◆ EXERCISE GOAL:
Reproduce the material word for word, from the line containing "Given: Open the report's more options menu" through the end of the material, leaving out the pictures.

◆ MATERIAL TO PROCESS:
__________________________________________________

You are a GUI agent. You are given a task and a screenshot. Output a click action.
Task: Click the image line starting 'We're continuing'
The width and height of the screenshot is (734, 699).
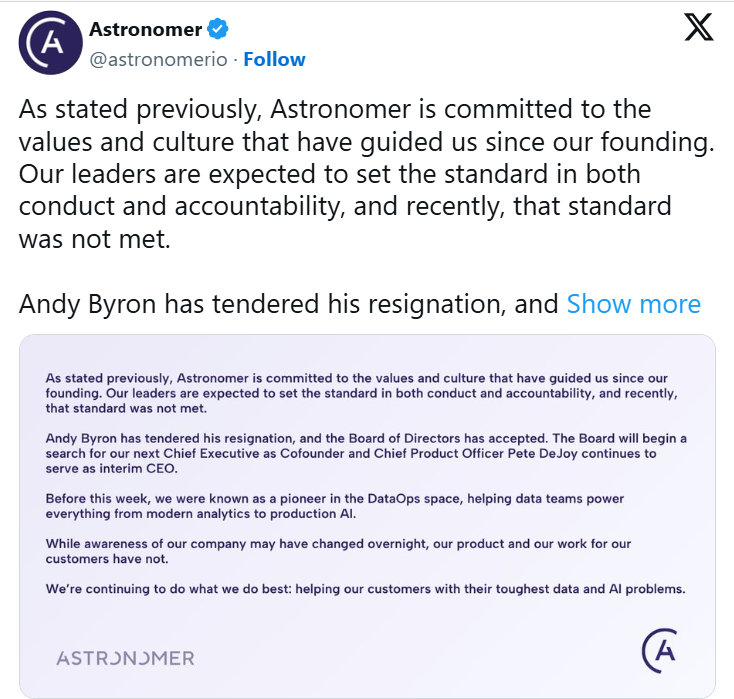click(x=365, y=589)
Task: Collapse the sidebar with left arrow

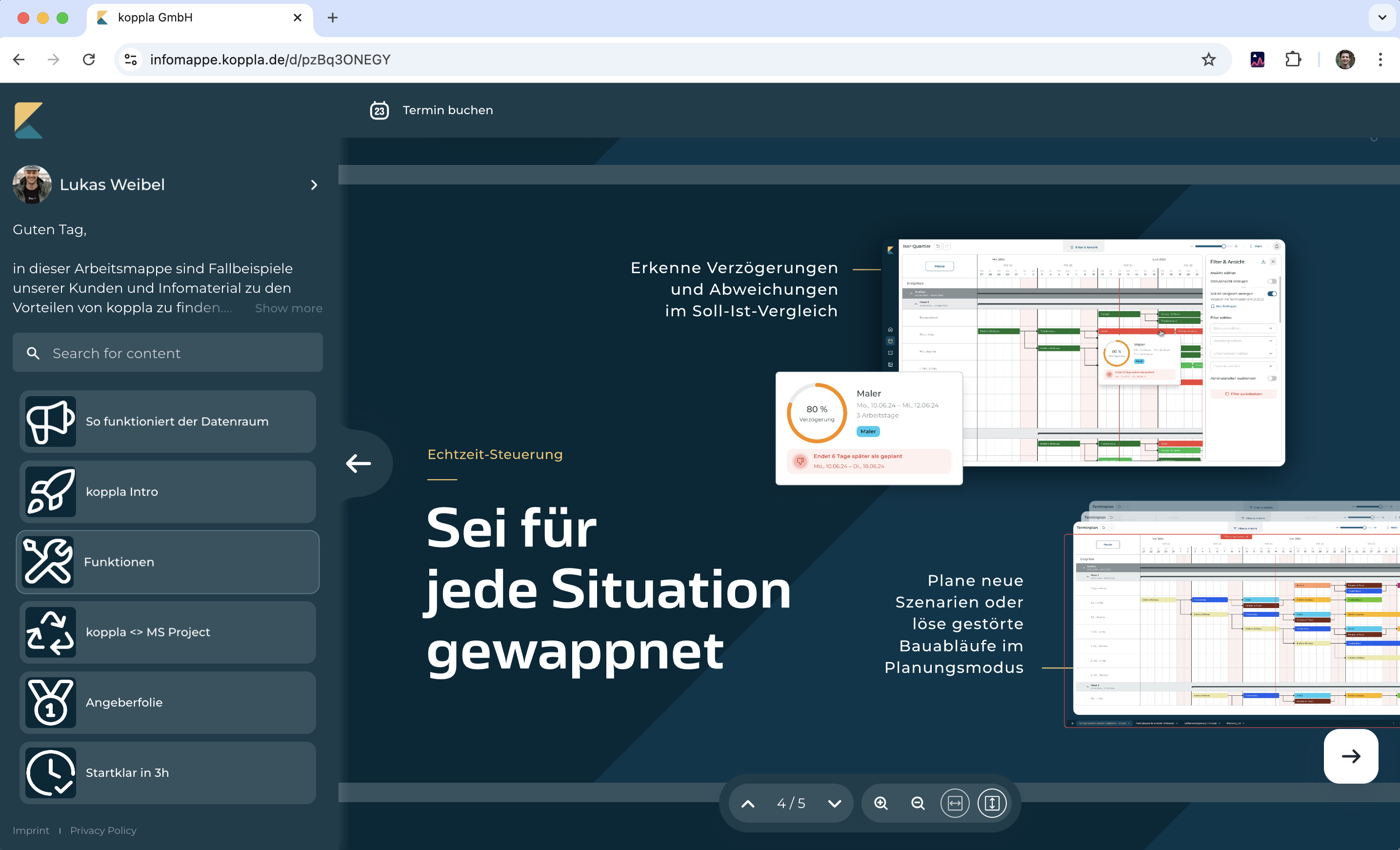Action: 359,463
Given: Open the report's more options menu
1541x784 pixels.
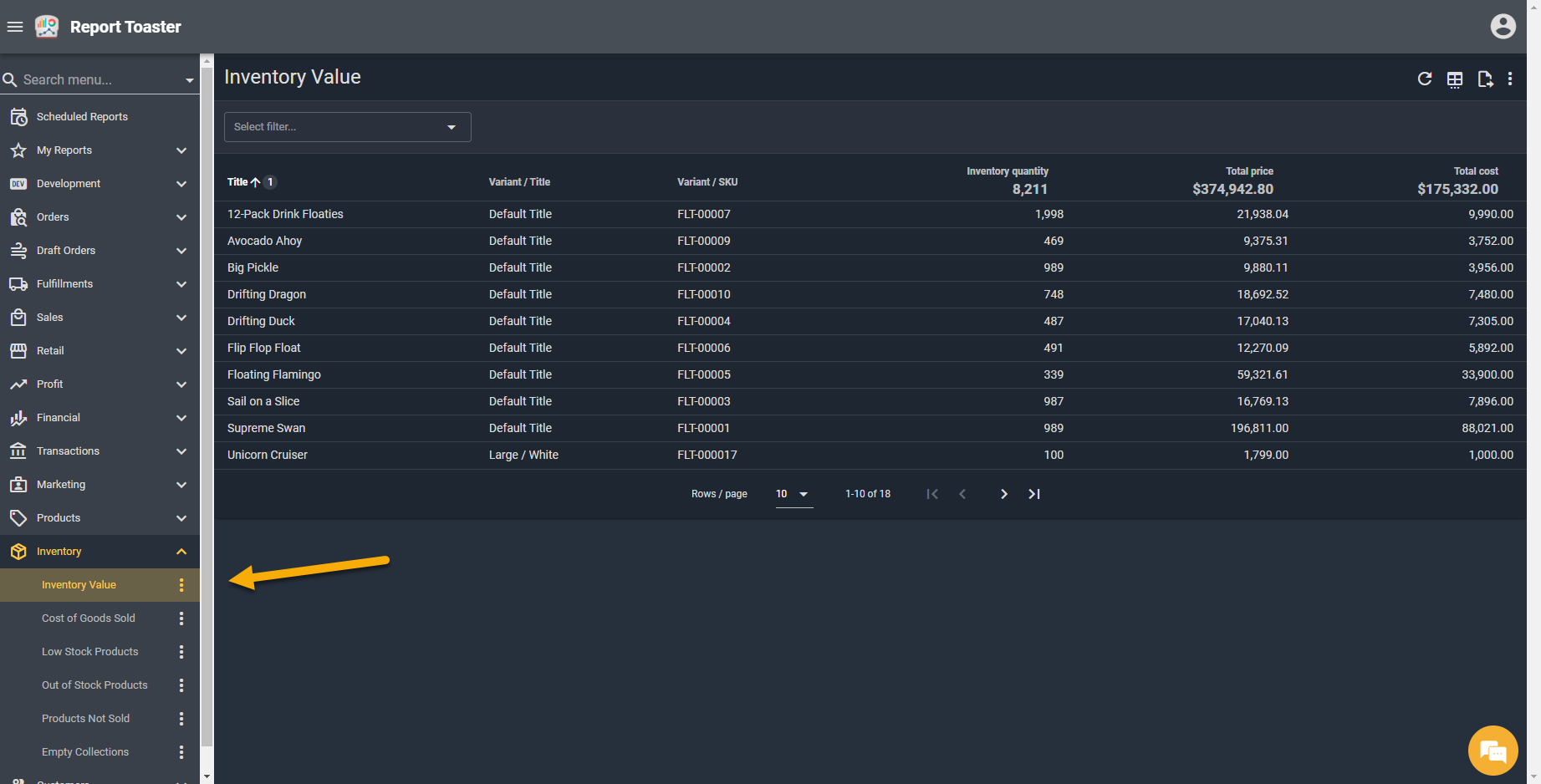Looking at the screenshot, I should click(x=1510, y=79).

__________________________________________________

◆ WORKED SOLUTION:
Given: Open the report's more options menu
1541x784 pixels.
Looking at the screenshot, I should click(x=1510, y=79).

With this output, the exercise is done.